A single number is needed: how many lines of the data below contain "Given".
##### Input data
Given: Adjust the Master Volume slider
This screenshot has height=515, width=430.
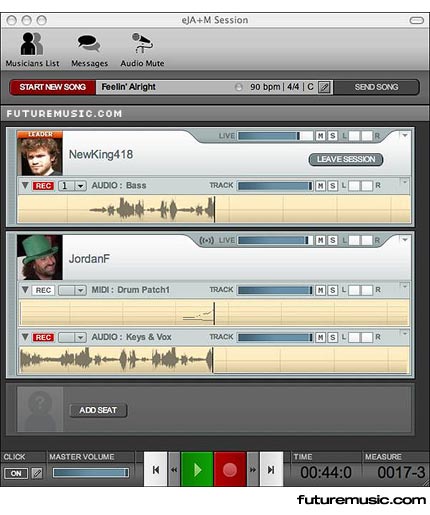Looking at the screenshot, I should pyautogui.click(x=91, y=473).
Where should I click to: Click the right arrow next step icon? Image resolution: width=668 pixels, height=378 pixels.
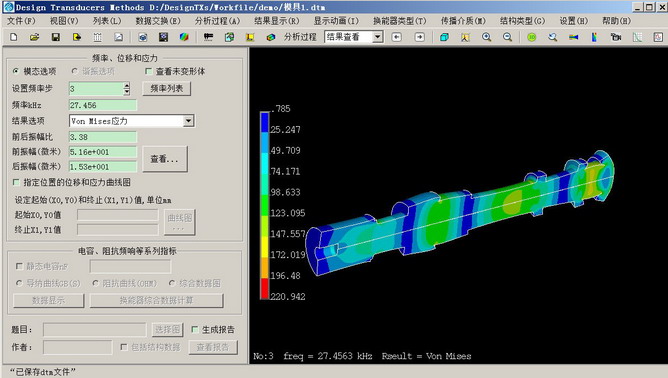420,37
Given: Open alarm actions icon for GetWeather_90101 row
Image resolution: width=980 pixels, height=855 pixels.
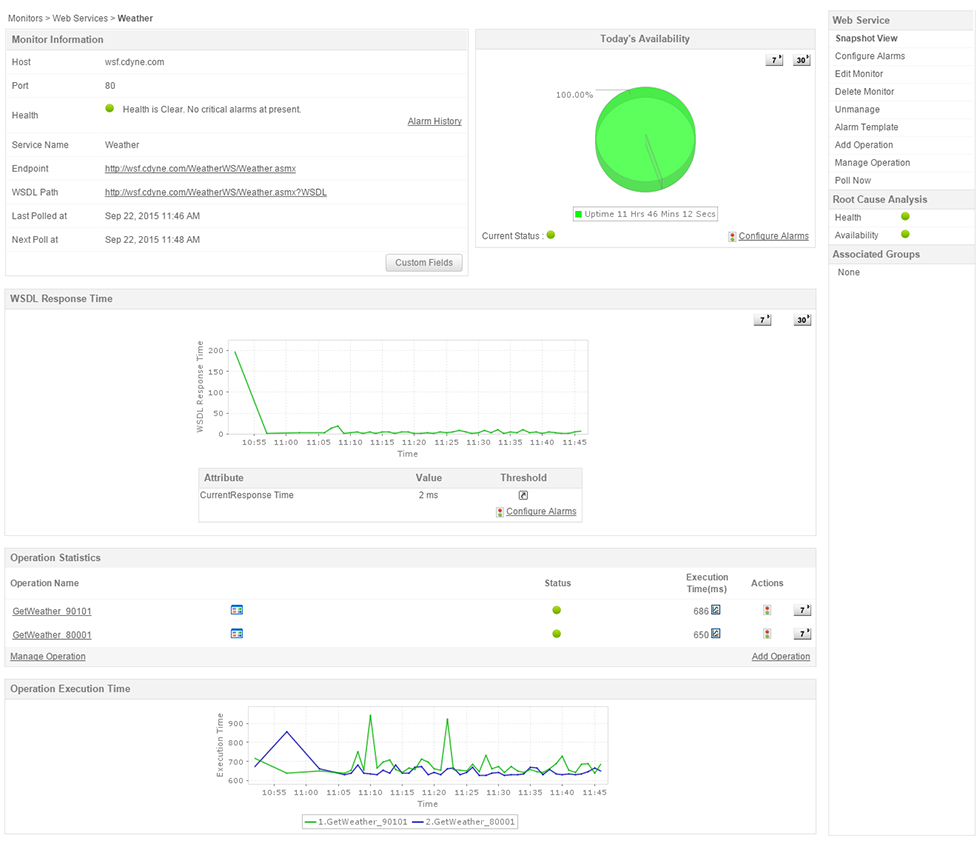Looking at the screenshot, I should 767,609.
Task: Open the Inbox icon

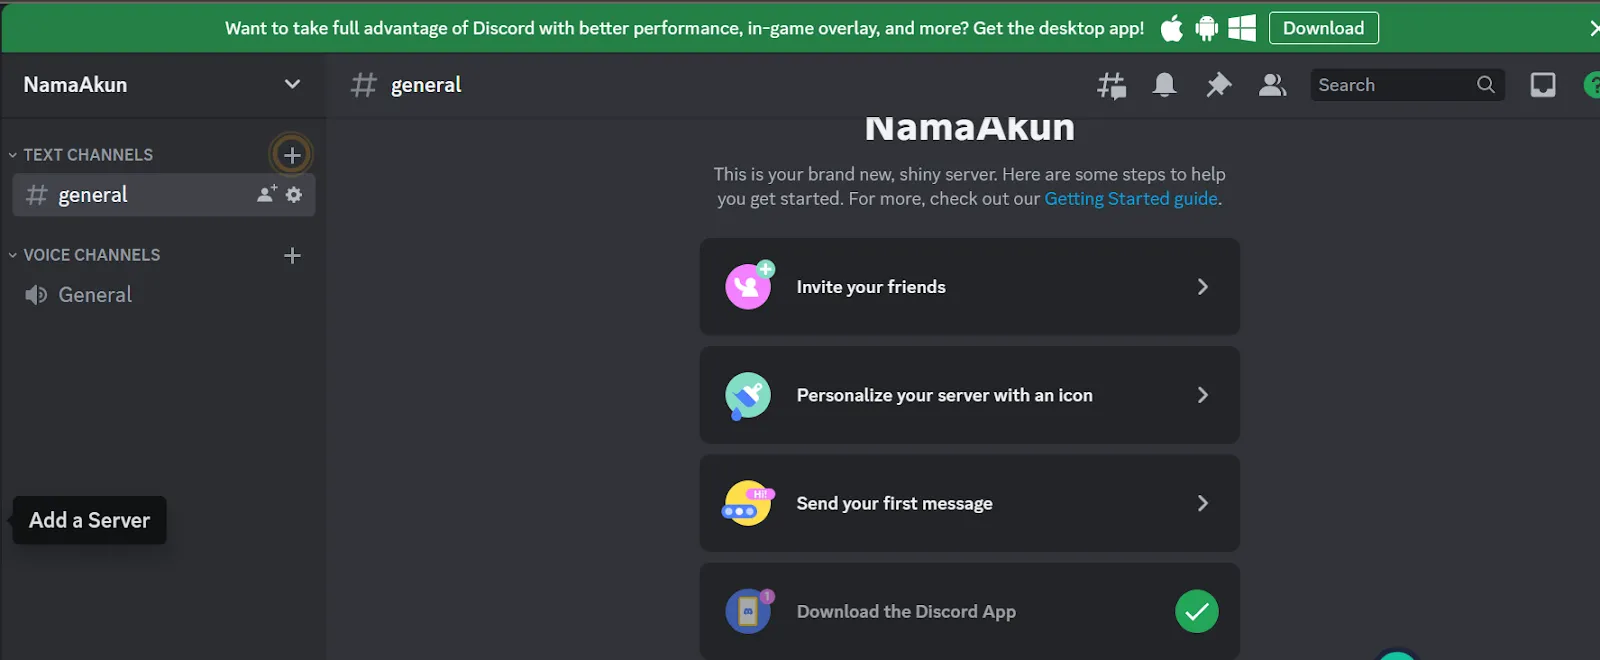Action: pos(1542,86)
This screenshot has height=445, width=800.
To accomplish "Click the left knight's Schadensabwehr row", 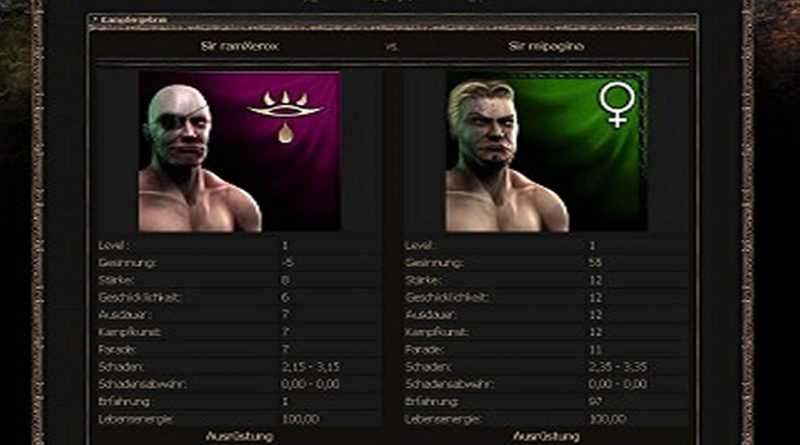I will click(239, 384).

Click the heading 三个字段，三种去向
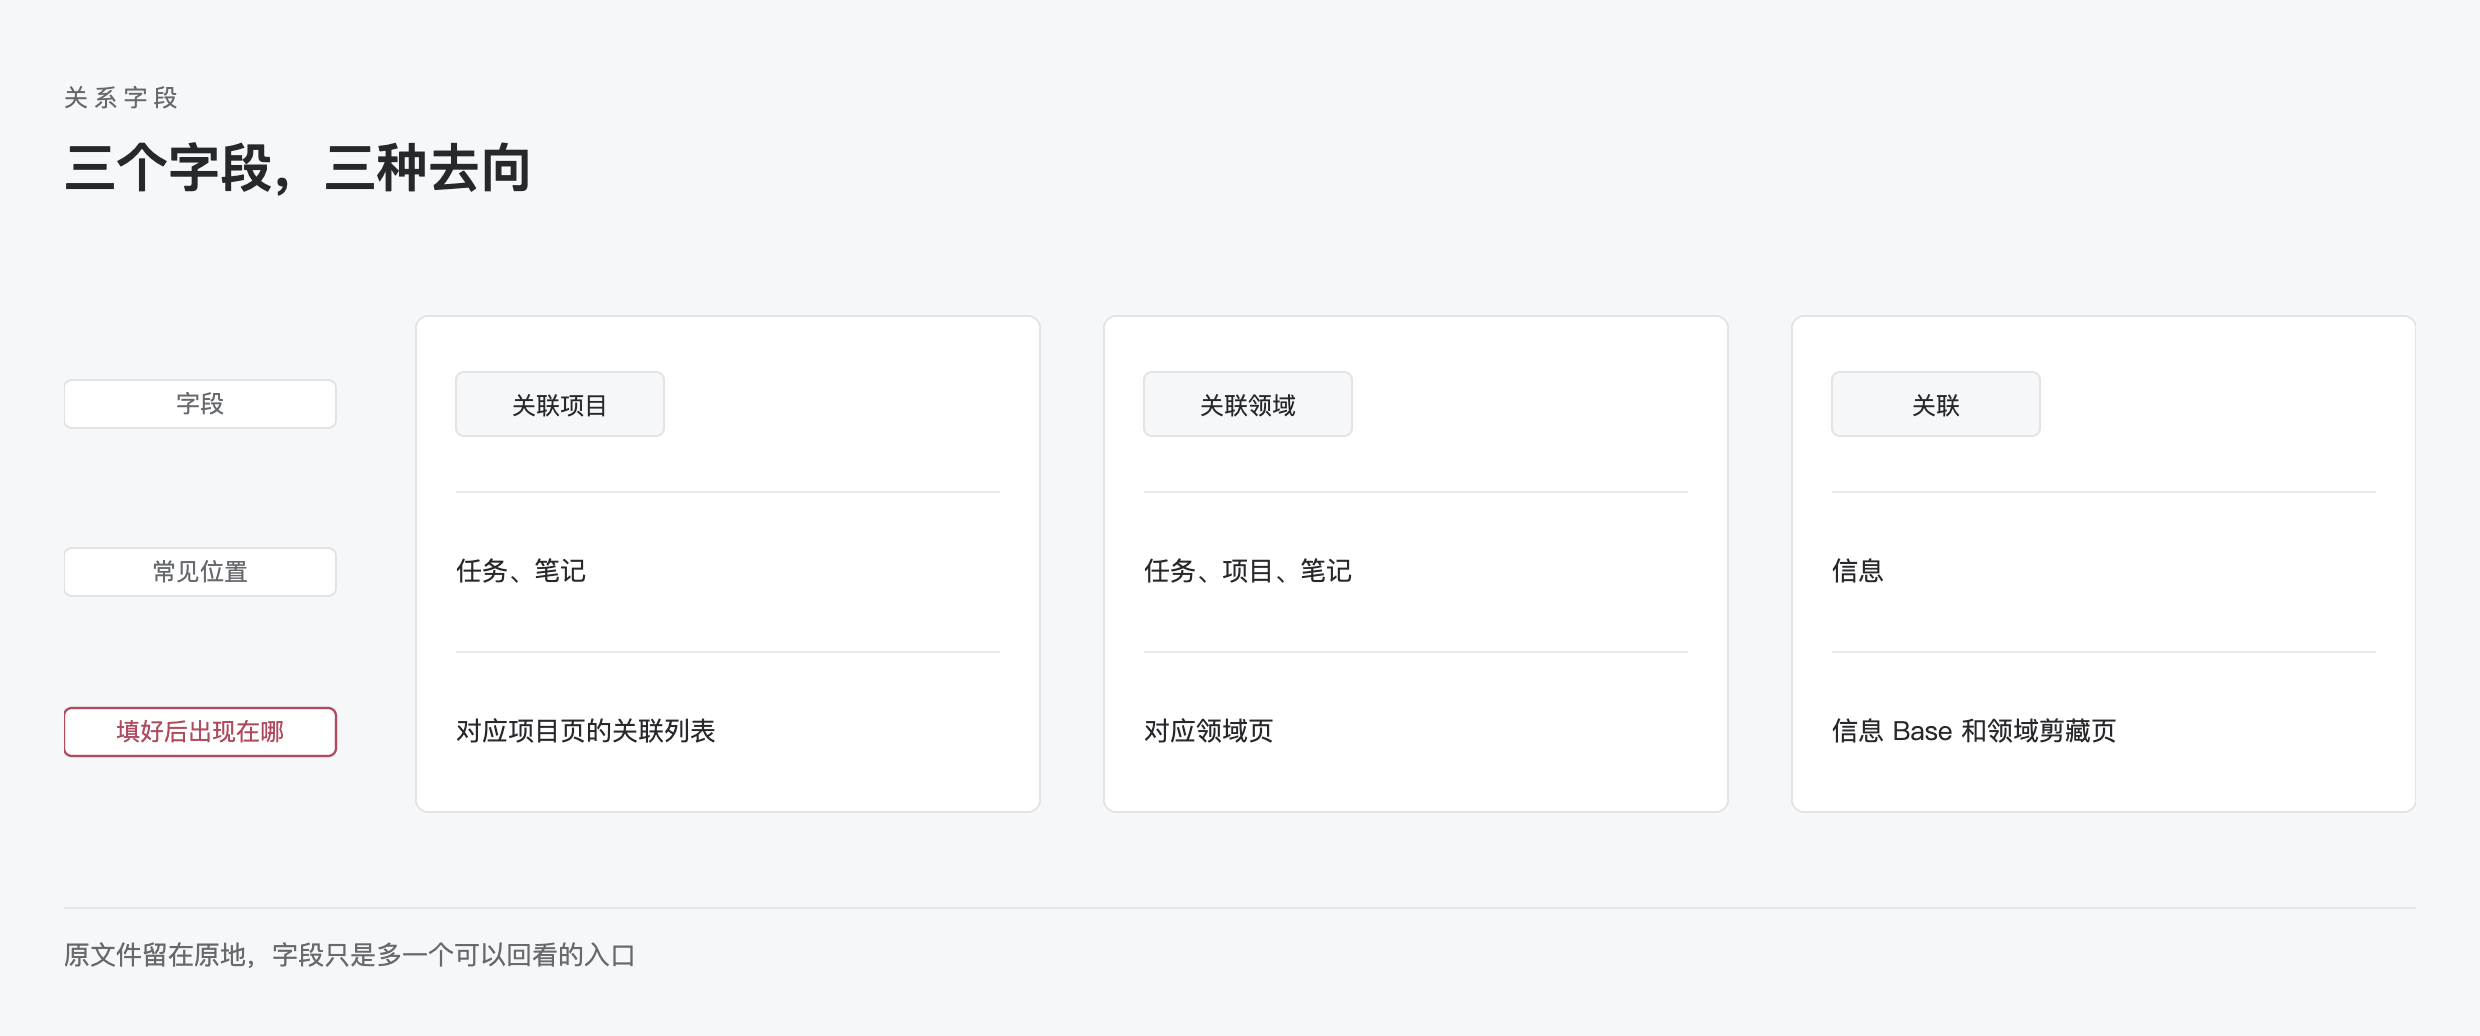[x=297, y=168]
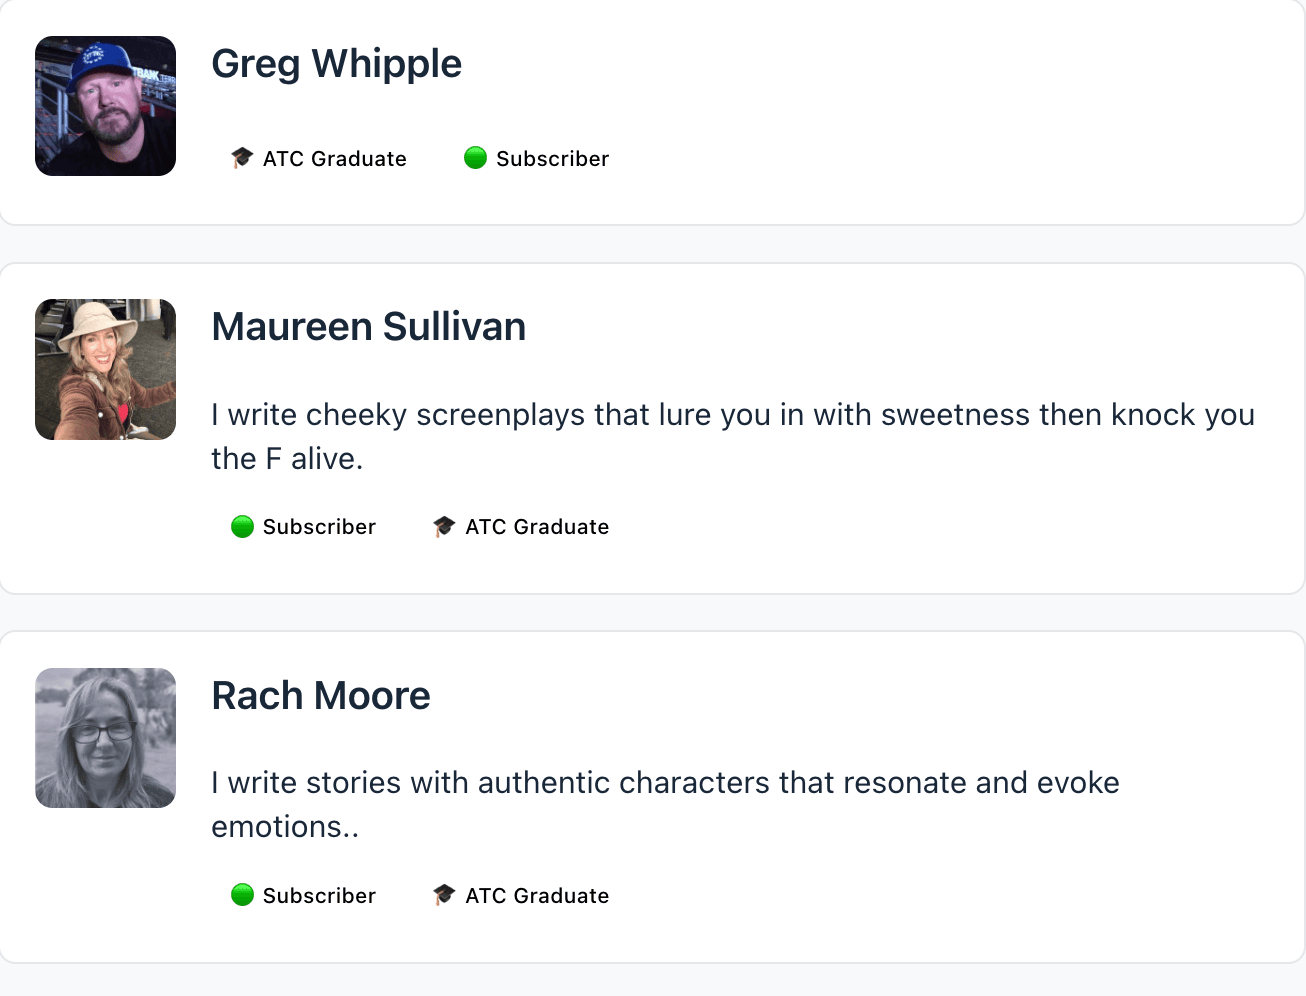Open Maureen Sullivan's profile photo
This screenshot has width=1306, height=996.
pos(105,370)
##########
■ Task solution: 2